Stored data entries
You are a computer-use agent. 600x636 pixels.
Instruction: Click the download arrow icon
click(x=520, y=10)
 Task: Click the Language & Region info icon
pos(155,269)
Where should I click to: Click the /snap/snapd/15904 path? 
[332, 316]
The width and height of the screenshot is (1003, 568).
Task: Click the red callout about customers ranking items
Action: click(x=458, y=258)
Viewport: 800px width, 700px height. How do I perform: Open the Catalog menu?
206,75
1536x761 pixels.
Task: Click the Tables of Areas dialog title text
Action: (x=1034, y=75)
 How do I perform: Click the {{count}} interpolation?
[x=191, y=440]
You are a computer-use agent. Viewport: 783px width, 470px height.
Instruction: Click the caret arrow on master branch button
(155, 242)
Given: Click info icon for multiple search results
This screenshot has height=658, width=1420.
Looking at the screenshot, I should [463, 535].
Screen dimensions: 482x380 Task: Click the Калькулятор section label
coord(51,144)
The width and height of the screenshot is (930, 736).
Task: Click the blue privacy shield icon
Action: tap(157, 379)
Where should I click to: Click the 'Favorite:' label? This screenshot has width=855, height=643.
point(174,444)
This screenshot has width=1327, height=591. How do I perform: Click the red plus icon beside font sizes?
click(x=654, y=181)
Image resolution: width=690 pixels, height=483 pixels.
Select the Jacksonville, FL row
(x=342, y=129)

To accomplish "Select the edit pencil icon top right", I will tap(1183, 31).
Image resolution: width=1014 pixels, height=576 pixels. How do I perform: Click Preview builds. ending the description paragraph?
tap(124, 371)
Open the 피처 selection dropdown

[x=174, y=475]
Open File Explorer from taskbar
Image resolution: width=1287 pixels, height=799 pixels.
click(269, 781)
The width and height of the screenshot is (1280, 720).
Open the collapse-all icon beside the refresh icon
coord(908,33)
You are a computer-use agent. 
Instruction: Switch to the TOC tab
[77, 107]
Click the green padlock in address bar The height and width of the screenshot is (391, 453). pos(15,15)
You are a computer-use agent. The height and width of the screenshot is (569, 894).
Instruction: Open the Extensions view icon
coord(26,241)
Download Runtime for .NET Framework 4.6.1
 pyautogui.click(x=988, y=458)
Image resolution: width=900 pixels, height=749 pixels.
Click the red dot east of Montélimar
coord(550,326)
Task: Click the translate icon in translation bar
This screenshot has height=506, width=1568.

WORK REQUIRED →
Write out exactly the lines from the line holding "This screenshot has width=1327, height=591." through the last line of the data, and nothing besides those lines.

WRITTEN RESPONSE →
This screenshot has width=1327, height=591. How do I perform: Click the red plus icon beside font sizes?
click(x=654, y=181)
Image resolution: width=690 pixels, height=483 pixels.
Select the Jacksonville, FL row
(x=342, y=129)

To accomplish "Select the edit pencil icon top right", I will tap(1183, 31).
Image resolution: width=1014 pixels, height=576 pixels. How do I perform: Click Preview builds. ending the description paragraph?
tap(124, 371)
Open the 피처 selection dropdown

[x=174, y=475]
Open File Explorer from taskbar
Image resolution: width=1287 pixels, height=799 pixels.
click(269, 781)
The width and height of the screenshot is (1280, 720).
Open the collapse-all icon beside the refresh icon
coord(908,33)
You are a computer-use agent. 
Instruction: Switch to the TOC tab
[77, 107]
Click the green padlock in address bar The height and width of the screenshot is (391, 453). pos(15,15)
You are a computer-use agent. The height and width of the screenshot is (569, 894).
Instruction: Open the Extensions view icon
coord(26,241)
Download Runtime for .NET Framework 4.6.1
 pyautogui.click(x=988, y=458)
Image resolution: width=900 pixels, height=749 pixels.
Click the red dot east of Montélimar
coord(550,326)
Task: Click the translate icon in translation bar
This screenshot has height=506, width=1568.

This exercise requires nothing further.